As developers, my team of programmers would work with XML programming new software to our already bloated product line. The development tools were constantly being upgraded. When the upgrades were loaded by my programming team, all of the work done to that date would immediately freeze and no longer work. .dlls would overwrite .dlls that had been used up to the new update. Microsoft never told us which .dlls were going to overwrite which .dlls. We would come to a dead halt. To get moving again, we needed to use the new XML Parser that also was upgraded. It wouldn't work with our software. We would have to go back a couple of generations to an "old" (about two weeks old) Parser and begin again. This went on for months. And people here are worried about a couple of little changes by Apple that probably will be better for every single user out there?

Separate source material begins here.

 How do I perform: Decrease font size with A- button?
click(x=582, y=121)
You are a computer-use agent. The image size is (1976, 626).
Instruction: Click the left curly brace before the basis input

I'm switching to all-Apple. Why? Because I don't have to replace my entire system to keep my platform stable. And when it IS replaced, it is far from stable. Constant problems, costs, upgrades, etc. And to top it all off, the Microsoft browser becomes obsolete and support is unavailable. If you don't have the proper processor in EACH of your computers, you will be unable to download any browser that is usable. You must buy new hardware. Businesses with hundreds of computers are screwed. That's why Microsoft has the huge share of market that impresses the bankers. The users' are nailed to the floor and there is no choice but to upgrade, buy new hardware to run the new software that won't run on your old hardware. How ludicrous is that?

I will be willing to go totally Apple from here on in. I have thousands of customers and I'll be the proponent that will attempt to illustrate the difference between what they've been doing for years and what they can get from Apple.

Be grateful you discovered Apple when you did. Before you made the same mistake many of us Microsoft/IBM compatible users stumbled over and still see as a disaster years later.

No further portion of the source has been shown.